Unless you have been on an interplanetary jaunt, you will know that I am talking about the semi-final between India and Australia tomorrow at the SCG. Rather surprisingly the two teams have never played against each other at this level although they did meet in the 2003 final. Team India have rallied over summer to transform from a rag tag band who did not seem to care much about winning either the Border-Gavaskar ODIs or the Test series into a team who are riding into the semis fuelled by seven wins and seventy scalps from the seven matches they have played so far. Australian captain Clarke himself admits that the Indians have been playing very well although he also cheekily links this spurt with the fact that they have not played the Aussies so far. Despite his assurance that cool heads win matches it is certain that there will be fireworks with players like Kohli and Rohit Sharma taking on Aussies such as Warner and Watson at sledging.
One thing being discussed in the local media is the fact that the Indians themselves would have selected the Sydney Cricket Grounds to play this match on if they had been given the choice. Although ground curator Tom Parker has been keeping mum, it is known that Australia are worried about the lack of grass on the pitch while India positively relishes playing on just those wickets. Apart from Clarke and Watson the Australian team is entirely made of players new to a World Cup semi-final and as we saw yesterday, semi-finals are cut-throat affairs that can go right down to the wire. Watson, Clarke and Maxwell's discomfort against short pitched bowling has not gone unnoticed by the Indian spin squad of Ashwin, Jadeja and Yadav while Shami has been swinging the ball with some success. India's batting strategy has been deceptively simple. Once they win the toss, they elect to bat first and at least one of the top three — Rohit Sharma, Shikhar Dhawan or Virat Kohli — continues to bat deep into the innings and helps set up the game with a century.
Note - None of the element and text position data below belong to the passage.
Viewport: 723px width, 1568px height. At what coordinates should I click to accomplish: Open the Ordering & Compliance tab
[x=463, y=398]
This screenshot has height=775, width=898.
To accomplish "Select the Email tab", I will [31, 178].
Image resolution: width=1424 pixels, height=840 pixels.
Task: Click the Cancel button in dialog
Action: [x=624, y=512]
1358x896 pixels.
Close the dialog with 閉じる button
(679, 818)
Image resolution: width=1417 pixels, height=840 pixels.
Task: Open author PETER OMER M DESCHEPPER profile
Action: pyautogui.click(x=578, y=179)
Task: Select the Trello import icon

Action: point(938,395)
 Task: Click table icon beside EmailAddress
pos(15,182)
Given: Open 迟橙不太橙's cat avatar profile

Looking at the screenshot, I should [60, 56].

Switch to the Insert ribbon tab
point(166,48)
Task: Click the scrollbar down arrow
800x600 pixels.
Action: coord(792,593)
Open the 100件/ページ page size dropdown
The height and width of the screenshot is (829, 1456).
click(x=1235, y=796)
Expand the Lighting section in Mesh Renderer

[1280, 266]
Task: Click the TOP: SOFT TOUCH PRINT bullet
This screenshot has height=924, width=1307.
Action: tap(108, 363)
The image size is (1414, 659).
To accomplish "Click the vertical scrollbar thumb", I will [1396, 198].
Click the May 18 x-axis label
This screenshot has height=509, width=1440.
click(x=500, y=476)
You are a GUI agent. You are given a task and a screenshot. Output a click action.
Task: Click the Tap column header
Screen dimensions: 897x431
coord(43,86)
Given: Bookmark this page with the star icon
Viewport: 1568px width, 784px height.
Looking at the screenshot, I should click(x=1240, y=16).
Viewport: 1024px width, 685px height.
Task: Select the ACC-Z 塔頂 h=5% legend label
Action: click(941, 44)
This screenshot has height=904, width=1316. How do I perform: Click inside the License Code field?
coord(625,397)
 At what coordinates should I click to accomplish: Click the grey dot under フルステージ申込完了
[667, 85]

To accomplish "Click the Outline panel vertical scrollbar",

Clarke's tweets asking for Australian supporters to come to the game tomorrow smacks of a lack of faith in them according to some Indian supporters despite the fact that the Aussies have talked up the psychological advantage they hold over the visitors. In contrast, the Indian team has not spoken publicly outside of the parameters set by the International Cricket Council. It remains to be seen which strategy wins this battle royale.